That kind of passion speaks volumes. And it did for me.
Over 200 THOUSAND people attending a pro-life rally in Washington, D.C. every January on the anniversary of Roe v. Wade? How come I had never heard of that before? I was stunned!
Plus there was so much more. The pro-choice side focused on one thing: abortion. That wasn't true on the pro-life side. This side of the coin focuses on so much more and it all goes hand in hand: euthanasia, the death penalty, and much more. All those issues along with fighting for the rights of children to be born were like different pieces of a puzzle that all fit together to make a whole. It gave more meaning and depth to the pro-life movement.
What impressed me was that no one had to sit me down and try to convince me of their side.

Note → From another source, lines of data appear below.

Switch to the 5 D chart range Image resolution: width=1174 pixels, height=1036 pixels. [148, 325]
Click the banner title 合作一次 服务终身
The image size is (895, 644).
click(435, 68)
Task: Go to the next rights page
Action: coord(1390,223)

Just listening and witnessing the passion for this issue was all I needed to get my wheels spinning and start reconsidering my convictions. Actions really do speak louder than words. And then you find out more:
Norma McCorvey, aka Jane Roe, converted to Catholicism and now fights for the repeal of the law for which she is named.
Dr. Bernard Nathanson, co-founder of NARAL, became pro-life and spent the rest of his life fighting for the rights of the unborn.
These are just two examples of many, many more. I started wondering what convinced these people, people who had a profound impact on current law, to completely change their tunes and fight on with the pro-life movement.
And they had a passion for it. That was obvious. You have to have a passion for it to give up friends and family to fight for something you believe in. Plus, in all my reading of liberal, pro-women magazines and other literature I had never once ran across anyone who converted to the pro-choice side after being well-known, passionate pro-lifers. Why did it always seem to be one way and not the other?
At this point in my journey I was definitely on the road to conversion myself. I could no longer call myself pro-choice, but I was still hesitant to call myself pro-life. I appreciated the passion I saw for the rights of the unborn, but I wasn't ready to attend a rally myself yet. I needed more convincing.